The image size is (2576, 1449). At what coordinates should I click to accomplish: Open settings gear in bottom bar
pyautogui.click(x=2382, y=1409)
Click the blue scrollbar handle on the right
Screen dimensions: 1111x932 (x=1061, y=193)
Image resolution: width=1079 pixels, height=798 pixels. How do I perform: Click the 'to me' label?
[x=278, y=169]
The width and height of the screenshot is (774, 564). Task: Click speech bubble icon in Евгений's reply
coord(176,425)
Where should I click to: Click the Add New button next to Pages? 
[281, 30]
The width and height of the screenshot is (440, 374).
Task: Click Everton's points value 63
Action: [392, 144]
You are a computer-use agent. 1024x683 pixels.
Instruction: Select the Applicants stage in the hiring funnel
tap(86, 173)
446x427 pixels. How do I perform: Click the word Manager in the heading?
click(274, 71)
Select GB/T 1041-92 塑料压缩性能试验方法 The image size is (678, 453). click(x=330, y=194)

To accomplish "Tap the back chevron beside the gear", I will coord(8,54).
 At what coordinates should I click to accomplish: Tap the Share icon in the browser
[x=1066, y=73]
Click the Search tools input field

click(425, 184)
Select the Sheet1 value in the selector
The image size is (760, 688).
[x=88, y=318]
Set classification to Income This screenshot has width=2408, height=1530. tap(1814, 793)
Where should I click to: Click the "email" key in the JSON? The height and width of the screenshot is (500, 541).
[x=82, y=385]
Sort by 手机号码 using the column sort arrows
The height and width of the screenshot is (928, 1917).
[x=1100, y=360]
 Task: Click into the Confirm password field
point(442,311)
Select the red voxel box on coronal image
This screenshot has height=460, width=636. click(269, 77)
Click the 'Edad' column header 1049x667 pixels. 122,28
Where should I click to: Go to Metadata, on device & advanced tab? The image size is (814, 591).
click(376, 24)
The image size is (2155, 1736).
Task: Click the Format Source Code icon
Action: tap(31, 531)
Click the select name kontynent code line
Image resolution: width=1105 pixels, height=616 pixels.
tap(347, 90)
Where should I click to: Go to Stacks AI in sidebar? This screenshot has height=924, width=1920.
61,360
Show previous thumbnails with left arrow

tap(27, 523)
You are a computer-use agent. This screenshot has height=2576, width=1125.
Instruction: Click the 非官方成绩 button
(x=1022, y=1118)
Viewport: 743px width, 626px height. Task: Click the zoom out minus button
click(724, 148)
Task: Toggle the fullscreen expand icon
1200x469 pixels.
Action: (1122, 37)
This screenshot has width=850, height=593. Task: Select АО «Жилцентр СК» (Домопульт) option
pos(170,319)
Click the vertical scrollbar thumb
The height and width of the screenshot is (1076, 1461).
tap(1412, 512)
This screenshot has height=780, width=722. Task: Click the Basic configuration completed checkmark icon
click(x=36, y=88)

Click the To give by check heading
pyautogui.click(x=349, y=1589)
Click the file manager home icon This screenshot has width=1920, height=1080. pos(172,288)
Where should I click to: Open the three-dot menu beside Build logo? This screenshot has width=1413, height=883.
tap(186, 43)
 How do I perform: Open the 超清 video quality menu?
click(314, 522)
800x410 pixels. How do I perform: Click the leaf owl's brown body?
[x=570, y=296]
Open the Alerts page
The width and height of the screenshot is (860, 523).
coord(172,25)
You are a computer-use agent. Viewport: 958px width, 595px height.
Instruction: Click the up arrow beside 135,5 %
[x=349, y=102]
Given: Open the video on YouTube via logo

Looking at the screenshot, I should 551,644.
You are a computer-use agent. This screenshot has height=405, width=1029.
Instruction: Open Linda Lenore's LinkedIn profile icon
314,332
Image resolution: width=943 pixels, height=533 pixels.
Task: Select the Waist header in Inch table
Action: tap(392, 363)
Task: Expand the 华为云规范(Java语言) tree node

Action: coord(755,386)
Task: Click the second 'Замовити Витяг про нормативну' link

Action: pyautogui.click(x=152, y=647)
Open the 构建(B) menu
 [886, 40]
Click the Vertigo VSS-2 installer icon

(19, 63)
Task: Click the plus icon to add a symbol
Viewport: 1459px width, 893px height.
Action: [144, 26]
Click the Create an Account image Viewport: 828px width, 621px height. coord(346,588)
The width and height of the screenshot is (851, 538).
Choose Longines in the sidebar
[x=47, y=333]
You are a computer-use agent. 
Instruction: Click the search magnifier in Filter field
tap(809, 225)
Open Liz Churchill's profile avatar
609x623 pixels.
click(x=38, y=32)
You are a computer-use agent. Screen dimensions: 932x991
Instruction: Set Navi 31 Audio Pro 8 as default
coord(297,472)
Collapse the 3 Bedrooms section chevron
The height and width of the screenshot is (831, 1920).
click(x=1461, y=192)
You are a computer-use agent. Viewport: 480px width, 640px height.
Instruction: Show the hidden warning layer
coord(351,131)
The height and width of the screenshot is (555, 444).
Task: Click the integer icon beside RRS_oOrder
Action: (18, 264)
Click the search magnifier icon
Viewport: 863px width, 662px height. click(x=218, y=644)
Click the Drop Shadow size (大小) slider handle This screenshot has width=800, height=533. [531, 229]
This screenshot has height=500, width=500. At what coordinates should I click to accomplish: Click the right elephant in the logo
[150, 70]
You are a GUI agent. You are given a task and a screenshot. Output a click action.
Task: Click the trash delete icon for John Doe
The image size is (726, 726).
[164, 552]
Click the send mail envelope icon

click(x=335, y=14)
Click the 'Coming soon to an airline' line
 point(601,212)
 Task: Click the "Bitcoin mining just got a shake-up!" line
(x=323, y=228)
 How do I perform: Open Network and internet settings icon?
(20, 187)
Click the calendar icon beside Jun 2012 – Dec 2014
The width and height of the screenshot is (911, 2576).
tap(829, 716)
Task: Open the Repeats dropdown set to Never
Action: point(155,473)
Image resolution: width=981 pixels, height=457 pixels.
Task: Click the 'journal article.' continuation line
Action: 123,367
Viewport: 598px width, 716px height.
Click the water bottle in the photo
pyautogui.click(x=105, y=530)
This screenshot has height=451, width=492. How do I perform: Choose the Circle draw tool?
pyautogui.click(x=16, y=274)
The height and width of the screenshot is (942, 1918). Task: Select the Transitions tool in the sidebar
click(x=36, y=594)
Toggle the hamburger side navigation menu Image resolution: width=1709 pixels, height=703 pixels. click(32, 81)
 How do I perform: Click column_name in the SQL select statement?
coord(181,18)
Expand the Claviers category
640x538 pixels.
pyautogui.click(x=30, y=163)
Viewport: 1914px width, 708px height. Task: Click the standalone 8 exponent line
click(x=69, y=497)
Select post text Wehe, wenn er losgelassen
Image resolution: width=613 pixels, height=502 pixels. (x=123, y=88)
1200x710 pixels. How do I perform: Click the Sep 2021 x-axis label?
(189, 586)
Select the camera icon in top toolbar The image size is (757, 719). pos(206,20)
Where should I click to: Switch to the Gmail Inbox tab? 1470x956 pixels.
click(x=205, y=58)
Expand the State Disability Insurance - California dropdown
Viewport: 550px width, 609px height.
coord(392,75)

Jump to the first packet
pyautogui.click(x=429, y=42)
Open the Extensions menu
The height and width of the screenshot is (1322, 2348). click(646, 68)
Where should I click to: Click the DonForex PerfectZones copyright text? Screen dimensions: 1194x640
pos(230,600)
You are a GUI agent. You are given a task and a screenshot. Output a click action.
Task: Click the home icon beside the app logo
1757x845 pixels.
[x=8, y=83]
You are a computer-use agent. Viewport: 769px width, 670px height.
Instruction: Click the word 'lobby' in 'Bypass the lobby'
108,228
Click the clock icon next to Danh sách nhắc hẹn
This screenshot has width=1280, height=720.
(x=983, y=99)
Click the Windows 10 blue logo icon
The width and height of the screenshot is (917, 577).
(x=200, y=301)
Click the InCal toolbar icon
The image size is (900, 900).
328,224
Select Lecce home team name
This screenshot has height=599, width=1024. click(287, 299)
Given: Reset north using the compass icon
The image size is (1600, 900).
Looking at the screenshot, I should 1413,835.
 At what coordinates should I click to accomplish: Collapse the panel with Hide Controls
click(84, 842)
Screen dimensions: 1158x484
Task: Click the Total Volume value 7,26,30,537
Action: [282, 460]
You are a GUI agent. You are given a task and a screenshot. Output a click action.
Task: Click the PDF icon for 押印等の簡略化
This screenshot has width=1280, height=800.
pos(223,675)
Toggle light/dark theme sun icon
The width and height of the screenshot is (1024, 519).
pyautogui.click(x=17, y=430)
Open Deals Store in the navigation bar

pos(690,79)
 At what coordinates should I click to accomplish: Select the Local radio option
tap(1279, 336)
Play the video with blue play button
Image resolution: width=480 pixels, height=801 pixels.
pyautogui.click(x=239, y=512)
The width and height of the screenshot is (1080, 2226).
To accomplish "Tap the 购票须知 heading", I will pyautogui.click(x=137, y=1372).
━━━━
Write out the data verbatim, from its first line through the line containing "Click the 'Edad'", both lines included.

SOLUTION FOR THIS PROBLEM
The image size is (2576, 1449). At what coordinates should I click to accomplish: Open settings gear in bottom bar
pyautogui.click(x=2382, y=1409)
Click the blue scrollbar handle on the right
Screen dimensions: 1111x932 (x=1061, y=193)
Image resolution: width=1079 pixels, height=798 pixels. How do I perform: Click the 'to me' label?
[x=278, y=169]
The width and height of the screenshot is (774, 564). Task: Click speech bubble icon in Евгений's reply
coord(176,425)
Where should I click to: Click the Add New button next to Pages? 
[281, 30]
The width and height of the screenshot is (440, 374).
Task: Click Everton's points value 63
Action: [392, 144]
You are a computer-use agent. 1024x683 pixels.
Instruction: Select the Applicants stage in the hiring funnel
tap(86, 173)
446x427 pixels. How do I perform: Click the word Manager in the heading?
click(274, 71)
Select GB/T 1041-92 塑料压缩性能试验方法 The image size is (678, 453). click(x=330, y=194)

To accomplish "Tap the back chevron beside the gear", I will coord(8,54).
 At what coordinates should I click to accomplish: Tap the Share icon in the browser
[x=1066, y=73]
Click the Search tools input field

click(425, 184)
Select the Sheet1 value in the selector
The image size is (760, 688).
[x=88, y=318]
Set classification to Income This screenshot has width=2408, height=1530. tap(1814, 793)
Where should I click to: Click the "email" key in the JSON? The height and width of the screenshot is (500, 541).
[x=82, y=385]
Sort by 手机号码 using the column sort arrows
The height and width of the screenshot is (928, 1917).
[x=1100, y=360]
 Task: Click into the Confirm password field
point(442,311)
Select the red voxel box on coronal image
This screenshot has height=460, width=636. click(269, 77)
Click the 'Edad' column header 1049x667 pixels. 122,28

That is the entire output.